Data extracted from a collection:
────────────────────────────────────────

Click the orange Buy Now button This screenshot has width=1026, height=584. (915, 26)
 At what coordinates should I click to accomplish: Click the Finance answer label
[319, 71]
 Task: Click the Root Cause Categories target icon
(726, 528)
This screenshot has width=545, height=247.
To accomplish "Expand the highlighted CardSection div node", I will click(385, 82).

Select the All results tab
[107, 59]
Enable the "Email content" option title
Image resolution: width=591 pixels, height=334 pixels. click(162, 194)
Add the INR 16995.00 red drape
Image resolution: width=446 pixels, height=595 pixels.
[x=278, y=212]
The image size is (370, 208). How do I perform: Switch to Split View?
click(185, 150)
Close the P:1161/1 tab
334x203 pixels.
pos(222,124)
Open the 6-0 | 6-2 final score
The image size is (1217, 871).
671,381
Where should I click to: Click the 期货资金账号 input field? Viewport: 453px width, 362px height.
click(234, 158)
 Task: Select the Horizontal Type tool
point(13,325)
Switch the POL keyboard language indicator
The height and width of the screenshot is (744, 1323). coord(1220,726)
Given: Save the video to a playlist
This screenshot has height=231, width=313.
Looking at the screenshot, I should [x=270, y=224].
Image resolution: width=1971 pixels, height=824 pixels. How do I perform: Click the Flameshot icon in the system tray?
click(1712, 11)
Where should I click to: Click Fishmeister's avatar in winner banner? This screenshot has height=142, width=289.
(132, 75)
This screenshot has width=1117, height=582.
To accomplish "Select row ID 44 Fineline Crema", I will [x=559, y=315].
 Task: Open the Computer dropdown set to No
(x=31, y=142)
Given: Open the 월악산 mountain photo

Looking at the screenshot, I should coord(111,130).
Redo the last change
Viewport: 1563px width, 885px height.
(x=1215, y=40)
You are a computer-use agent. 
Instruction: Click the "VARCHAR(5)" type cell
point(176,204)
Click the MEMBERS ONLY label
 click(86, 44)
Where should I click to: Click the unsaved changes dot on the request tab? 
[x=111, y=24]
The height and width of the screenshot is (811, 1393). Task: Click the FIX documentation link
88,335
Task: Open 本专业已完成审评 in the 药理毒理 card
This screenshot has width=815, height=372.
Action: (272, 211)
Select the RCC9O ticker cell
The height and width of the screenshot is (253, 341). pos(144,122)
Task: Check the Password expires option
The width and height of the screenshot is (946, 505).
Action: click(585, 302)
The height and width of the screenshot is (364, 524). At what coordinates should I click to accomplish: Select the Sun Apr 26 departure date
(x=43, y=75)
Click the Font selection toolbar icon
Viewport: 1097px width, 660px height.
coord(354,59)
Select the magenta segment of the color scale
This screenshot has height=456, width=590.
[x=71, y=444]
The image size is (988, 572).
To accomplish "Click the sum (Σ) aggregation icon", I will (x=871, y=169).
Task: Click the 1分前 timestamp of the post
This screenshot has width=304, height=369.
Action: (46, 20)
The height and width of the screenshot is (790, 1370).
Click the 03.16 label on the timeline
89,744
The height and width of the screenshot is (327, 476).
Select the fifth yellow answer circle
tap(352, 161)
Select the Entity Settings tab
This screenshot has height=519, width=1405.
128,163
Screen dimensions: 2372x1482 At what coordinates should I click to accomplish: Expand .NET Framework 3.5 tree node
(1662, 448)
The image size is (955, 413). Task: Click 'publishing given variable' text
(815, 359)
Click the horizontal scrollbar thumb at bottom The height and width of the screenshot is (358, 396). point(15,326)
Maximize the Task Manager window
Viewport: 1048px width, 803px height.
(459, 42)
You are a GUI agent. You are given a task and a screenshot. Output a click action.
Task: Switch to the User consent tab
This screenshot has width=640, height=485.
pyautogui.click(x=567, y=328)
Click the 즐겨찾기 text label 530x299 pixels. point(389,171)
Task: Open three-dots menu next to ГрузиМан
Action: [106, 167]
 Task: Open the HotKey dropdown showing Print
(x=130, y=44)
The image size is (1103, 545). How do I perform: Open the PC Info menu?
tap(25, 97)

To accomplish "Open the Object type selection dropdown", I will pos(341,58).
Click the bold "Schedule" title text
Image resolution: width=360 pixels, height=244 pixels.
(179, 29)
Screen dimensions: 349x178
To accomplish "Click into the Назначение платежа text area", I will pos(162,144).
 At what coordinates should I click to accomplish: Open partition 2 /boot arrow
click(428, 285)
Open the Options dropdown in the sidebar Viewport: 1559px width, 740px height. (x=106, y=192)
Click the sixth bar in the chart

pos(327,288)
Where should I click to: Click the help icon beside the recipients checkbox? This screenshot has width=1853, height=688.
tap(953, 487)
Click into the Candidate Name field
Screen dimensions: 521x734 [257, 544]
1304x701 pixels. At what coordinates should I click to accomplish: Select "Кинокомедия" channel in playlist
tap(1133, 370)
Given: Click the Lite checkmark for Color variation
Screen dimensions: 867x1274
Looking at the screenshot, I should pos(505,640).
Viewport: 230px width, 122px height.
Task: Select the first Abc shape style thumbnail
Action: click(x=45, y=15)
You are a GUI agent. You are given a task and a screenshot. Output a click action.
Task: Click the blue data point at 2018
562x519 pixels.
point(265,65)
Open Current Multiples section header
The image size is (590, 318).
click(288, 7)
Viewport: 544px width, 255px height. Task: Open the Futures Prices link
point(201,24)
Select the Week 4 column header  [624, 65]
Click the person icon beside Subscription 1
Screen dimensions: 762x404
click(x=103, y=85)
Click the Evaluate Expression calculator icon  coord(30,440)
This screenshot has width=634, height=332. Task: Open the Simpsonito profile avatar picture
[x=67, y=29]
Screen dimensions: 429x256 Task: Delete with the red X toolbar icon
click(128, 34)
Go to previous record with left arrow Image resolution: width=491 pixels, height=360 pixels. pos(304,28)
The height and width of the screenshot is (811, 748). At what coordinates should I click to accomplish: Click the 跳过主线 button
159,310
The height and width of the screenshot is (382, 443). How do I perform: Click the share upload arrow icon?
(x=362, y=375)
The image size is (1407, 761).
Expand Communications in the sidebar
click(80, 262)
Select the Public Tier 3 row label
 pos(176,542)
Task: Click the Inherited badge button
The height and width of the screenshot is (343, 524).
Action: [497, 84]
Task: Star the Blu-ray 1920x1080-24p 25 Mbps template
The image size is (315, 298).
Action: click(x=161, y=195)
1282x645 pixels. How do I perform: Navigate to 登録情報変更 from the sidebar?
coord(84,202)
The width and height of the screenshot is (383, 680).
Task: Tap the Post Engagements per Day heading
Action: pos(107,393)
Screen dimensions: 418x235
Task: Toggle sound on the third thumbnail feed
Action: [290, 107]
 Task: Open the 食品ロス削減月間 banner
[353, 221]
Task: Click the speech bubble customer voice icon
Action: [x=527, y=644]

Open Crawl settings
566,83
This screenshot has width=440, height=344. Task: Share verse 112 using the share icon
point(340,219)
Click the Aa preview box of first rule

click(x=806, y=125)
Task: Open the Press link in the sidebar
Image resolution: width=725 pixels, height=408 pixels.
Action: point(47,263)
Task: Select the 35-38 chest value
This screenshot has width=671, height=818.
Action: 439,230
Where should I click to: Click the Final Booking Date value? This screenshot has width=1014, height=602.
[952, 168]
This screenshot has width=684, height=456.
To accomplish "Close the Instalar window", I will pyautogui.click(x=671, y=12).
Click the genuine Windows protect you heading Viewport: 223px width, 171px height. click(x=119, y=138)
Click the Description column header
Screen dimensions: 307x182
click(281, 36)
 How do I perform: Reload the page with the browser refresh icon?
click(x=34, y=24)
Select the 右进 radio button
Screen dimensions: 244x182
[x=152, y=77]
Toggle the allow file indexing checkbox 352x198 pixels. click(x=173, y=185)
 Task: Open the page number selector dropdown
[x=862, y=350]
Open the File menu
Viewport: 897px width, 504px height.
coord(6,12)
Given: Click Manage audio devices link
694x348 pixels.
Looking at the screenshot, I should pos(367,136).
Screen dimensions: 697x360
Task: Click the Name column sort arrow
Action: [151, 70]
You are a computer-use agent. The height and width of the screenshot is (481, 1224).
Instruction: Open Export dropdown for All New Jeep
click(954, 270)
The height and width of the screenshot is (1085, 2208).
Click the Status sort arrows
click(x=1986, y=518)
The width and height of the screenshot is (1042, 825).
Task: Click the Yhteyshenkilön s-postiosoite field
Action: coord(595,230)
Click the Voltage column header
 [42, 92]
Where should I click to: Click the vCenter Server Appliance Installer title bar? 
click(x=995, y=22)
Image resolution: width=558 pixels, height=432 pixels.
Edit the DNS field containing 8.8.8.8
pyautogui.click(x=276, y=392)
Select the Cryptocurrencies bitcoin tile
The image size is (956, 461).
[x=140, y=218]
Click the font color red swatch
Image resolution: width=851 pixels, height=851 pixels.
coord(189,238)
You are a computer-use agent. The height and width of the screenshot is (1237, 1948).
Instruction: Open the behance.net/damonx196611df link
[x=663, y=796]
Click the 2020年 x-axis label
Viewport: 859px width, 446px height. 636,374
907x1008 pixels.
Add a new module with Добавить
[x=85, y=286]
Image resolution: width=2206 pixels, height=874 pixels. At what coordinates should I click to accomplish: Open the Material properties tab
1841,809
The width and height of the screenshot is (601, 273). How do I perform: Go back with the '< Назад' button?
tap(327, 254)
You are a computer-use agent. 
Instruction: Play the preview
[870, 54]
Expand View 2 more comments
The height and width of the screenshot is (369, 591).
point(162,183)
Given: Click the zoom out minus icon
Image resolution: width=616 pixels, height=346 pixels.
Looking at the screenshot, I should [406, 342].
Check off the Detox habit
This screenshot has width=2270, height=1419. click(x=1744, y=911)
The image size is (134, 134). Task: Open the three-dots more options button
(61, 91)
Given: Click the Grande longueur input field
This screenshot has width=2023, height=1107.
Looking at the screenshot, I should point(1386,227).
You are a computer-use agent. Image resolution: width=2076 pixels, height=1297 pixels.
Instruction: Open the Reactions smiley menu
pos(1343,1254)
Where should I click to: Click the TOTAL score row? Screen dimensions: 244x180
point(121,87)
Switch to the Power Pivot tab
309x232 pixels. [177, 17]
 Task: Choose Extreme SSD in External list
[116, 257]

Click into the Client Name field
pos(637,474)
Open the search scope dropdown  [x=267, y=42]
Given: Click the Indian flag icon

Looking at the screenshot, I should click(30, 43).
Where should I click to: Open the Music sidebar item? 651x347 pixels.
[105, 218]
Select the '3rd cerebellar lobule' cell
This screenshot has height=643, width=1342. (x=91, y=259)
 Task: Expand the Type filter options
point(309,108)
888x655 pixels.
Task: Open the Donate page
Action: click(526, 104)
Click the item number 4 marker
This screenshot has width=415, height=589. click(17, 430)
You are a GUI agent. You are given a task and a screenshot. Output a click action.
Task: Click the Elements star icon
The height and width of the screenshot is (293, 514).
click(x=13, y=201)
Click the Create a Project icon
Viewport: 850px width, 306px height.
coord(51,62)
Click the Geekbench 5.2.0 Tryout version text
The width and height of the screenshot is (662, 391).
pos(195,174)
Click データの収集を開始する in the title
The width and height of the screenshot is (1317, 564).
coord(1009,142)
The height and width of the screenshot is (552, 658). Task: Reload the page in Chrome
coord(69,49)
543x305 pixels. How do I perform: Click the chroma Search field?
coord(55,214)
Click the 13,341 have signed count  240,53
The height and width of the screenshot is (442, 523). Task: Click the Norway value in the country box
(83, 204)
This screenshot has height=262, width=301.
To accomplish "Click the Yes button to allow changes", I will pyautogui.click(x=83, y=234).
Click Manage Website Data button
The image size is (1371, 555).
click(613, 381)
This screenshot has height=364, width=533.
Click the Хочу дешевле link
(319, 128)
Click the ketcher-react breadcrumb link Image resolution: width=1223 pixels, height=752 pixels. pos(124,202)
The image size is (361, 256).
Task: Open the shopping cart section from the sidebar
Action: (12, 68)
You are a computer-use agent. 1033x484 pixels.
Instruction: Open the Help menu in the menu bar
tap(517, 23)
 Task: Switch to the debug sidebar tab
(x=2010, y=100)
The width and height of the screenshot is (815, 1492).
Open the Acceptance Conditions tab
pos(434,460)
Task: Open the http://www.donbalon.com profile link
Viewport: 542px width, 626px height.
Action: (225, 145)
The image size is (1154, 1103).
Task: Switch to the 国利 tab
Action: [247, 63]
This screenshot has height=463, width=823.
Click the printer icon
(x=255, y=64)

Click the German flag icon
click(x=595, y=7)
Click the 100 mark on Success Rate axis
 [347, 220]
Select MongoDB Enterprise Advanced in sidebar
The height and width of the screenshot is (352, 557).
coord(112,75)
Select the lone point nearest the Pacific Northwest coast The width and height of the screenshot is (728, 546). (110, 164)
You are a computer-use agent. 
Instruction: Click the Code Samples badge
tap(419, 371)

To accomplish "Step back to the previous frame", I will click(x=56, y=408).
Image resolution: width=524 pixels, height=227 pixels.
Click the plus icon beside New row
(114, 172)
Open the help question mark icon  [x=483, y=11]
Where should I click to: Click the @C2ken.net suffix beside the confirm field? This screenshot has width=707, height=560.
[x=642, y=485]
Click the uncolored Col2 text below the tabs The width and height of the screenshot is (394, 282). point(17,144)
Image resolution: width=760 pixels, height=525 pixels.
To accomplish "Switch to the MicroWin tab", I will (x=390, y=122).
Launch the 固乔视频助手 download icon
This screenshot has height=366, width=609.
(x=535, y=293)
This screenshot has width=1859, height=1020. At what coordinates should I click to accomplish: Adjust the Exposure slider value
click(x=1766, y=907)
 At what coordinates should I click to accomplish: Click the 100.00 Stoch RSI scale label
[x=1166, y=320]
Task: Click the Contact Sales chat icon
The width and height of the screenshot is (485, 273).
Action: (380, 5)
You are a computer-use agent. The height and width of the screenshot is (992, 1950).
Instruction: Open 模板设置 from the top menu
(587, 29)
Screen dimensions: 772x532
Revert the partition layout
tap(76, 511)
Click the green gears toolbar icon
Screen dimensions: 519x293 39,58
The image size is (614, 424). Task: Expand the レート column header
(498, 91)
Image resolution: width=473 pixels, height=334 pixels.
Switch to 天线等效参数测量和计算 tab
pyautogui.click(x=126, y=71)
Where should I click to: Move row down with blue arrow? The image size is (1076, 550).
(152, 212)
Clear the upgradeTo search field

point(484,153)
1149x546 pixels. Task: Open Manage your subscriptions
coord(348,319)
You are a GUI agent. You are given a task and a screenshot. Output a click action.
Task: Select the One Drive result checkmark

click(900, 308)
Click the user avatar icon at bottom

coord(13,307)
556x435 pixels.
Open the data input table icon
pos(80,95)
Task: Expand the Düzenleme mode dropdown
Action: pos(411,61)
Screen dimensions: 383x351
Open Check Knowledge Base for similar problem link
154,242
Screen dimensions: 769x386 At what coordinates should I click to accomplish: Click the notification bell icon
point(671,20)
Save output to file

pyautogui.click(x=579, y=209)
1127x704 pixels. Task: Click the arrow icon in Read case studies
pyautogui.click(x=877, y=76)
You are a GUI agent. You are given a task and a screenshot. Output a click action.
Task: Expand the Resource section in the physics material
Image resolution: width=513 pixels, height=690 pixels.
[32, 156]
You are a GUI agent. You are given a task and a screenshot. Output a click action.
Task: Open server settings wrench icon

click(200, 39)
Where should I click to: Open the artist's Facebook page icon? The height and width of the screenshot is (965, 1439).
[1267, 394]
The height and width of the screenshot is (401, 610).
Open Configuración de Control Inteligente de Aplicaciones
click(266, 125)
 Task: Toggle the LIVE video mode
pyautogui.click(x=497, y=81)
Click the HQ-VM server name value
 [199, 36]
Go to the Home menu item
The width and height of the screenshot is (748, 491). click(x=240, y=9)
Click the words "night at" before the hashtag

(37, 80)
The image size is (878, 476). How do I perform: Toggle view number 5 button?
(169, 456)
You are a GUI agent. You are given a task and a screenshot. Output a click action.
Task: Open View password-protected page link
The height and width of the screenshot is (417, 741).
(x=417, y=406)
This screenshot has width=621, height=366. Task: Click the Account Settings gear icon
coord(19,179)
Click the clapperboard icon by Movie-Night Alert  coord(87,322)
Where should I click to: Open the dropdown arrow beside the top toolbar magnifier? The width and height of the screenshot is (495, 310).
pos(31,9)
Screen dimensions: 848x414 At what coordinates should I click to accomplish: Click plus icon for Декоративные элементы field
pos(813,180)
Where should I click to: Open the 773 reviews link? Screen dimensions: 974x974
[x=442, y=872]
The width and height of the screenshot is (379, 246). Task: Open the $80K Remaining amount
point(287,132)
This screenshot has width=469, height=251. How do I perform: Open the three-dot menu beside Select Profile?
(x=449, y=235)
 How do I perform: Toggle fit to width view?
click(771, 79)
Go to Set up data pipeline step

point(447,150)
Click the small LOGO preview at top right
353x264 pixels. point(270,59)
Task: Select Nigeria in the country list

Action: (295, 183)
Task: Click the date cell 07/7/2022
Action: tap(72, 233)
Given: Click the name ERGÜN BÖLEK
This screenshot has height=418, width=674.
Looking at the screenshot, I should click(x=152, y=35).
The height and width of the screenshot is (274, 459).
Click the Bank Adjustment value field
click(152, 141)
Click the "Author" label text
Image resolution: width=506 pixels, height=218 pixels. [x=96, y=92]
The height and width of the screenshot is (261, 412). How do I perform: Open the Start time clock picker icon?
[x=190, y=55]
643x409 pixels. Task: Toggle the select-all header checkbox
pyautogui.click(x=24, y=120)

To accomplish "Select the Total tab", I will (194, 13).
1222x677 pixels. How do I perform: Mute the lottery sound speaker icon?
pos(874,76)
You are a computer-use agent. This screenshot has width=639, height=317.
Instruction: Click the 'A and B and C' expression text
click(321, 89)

────────────────────────────────────────

Return the rows above verbatim, beginning at the line that contains "Click the Voltage column header" and stopping after the line that contains "pyautogui.click(x=276, y=392)".

Click the Voltage column header
 [42, 92]
Where should I click to: Click the vCenter Server Appliance Installer title bar? 
click(x=995, y=22)
Image resolution: width=558 pixels, height=432 pixels.
Edit the DNS field containing 8.8.8.8
pyautogui.click(x=276, y=392)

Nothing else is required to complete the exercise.